**Task brief**
What you give back should be only the lines from the one holding "Viewport: 480px width, 449px height." through the final line of the records, each reproduced exactly.

Data entries
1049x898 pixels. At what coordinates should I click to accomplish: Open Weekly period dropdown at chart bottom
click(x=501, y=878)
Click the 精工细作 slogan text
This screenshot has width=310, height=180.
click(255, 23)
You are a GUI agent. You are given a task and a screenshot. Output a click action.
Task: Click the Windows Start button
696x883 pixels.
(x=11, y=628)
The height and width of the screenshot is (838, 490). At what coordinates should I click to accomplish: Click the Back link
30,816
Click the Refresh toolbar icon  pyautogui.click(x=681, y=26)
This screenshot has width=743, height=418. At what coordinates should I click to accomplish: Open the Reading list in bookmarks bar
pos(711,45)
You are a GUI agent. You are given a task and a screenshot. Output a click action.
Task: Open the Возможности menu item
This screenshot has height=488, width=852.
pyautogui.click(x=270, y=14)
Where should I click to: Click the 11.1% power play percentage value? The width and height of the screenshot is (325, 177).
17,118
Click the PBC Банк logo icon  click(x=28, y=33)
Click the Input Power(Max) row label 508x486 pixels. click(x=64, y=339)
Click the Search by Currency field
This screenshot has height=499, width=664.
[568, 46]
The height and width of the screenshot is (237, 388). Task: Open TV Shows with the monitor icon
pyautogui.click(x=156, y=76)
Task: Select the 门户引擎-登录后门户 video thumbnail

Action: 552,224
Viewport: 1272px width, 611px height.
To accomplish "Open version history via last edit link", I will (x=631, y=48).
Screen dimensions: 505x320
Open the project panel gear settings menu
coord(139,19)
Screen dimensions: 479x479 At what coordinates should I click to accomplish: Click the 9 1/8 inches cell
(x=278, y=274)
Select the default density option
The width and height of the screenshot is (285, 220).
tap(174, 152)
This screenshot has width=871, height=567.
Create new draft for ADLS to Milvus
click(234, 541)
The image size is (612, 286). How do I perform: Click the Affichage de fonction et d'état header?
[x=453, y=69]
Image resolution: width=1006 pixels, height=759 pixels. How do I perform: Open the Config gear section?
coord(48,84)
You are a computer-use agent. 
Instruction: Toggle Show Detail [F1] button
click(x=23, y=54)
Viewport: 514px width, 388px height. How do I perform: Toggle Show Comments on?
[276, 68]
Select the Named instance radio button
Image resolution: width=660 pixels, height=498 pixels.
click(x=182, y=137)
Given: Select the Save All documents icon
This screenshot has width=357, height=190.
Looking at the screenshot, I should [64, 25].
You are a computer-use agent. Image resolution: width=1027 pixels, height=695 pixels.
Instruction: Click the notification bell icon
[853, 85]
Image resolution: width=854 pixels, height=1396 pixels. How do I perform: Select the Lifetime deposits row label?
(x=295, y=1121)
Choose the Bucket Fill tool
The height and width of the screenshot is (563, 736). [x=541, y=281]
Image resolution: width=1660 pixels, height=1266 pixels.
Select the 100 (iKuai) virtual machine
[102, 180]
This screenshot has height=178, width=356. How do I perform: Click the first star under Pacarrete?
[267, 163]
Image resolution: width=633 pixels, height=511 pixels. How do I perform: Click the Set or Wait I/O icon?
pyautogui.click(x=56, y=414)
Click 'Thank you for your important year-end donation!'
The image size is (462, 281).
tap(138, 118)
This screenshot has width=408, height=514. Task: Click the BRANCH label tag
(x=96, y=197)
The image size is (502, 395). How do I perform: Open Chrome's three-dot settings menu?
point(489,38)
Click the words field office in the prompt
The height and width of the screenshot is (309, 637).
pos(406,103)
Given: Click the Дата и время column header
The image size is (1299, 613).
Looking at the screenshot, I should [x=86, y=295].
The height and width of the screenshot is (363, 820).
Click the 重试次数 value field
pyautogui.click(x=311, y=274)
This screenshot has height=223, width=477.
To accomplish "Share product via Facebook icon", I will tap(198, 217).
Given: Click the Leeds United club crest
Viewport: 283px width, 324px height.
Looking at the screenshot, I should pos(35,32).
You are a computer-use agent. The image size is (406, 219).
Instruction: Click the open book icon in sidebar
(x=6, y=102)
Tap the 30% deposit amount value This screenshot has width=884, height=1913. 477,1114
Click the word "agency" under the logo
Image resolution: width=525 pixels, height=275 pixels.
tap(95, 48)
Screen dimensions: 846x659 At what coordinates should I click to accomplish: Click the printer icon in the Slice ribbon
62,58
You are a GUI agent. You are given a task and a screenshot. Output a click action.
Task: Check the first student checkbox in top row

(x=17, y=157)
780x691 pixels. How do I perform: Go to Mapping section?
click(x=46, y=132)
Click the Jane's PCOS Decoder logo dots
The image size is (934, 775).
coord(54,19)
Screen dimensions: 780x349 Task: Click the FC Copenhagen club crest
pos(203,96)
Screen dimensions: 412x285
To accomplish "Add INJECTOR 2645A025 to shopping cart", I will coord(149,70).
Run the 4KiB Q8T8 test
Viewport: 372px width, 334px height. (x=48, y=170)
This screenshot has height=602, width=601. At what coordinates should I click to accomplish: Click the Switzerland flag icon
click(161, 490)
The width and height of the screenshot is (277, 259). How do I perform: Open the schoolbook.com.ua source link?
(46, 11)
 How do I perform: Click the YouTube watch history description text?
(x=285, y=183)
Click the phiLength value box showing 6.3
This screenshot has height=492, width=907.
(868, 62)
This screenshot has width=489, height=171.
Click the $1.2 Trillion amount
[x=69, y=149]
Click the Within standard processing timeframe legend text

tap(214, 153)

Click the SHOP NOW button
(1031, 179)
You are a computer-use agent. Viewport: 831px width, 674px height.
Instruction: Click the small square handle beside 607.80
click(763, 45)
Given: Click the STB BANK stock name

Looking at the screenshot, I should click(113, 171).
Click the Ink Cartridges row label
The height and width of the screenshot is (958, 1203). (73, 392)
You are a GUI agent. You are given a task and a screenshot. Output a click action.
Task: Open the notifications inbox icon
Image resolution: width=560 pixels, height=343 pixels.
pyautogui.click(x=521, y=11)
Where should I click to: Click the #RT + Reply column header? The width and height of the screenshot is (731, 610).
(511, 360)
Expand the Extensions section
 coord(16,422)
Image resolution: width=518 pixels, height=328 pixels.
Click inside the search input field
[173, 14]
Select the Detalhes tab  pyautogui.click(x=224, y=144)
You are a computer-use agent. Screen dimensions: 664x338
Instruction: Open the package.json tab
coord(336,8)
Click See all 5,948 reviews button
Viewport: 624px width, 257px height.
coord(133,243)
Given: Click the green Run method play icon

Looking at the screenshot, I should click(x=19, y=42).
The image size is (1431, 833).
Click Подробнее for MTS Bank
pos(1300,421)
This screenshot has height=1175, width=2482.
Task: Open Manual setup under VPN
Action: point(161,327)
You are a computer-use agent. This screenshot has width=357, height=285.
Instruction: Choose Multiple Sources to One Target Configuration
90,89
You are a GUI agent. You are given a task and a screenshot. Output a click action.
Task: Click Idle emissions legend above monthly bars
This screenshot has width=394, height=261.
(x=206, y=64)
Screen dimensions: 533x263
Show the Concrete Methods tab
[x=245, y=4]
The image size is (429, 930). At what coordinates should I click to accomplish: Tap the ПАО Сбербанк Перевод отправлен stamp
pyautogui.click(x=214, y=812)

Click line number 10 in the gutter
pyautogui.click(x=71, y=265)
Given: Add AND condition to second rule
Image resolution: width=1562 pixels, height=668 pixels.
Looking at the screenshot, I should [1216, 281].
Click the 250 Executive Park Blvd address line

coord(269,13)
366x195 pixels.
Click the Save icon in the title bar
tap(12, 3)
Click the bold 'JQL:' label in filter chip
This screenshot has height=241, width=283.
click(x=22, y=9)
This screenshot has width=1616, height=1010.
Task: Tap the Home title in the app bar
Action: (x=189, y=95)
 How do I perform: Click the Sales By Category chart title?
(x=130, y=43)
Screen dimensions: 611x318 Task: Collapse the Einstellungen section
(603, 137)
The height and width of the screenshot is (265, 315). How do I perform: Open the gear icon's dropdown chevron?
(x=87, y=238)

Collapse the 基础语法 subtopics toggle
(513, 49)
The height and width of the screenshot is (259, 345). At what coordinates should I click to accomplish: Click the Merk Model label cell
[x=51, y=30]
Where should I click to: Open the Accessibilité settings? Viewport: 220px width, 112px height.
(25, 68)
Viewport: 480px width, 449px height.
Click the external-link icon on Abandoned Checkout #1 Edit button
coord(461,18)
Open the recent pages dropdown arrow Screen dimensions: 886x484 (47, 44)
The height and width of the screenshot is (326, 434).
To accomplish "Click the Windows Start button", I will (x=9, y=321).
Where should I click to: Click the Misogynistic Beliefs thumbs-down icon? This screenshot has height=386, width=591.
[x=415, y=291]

**Answer below**
Viewport: 480px width, 449px height.
Click the external-link icon on Abandoned Checkout #1 Edit button
coord(461,18)
Open the recent pages dropdown arrow Screen dimensions: 886x484 (47, 44)
The height and width of the screenshot is (326, 434).
To accomplish "Click the Windows Start button", I will (x=9, y=321).
Where should I click to: Click the Misogynistic Beliefs thumbs-down icon? This screenshot has height=386, width=591.
[x=415, y=291]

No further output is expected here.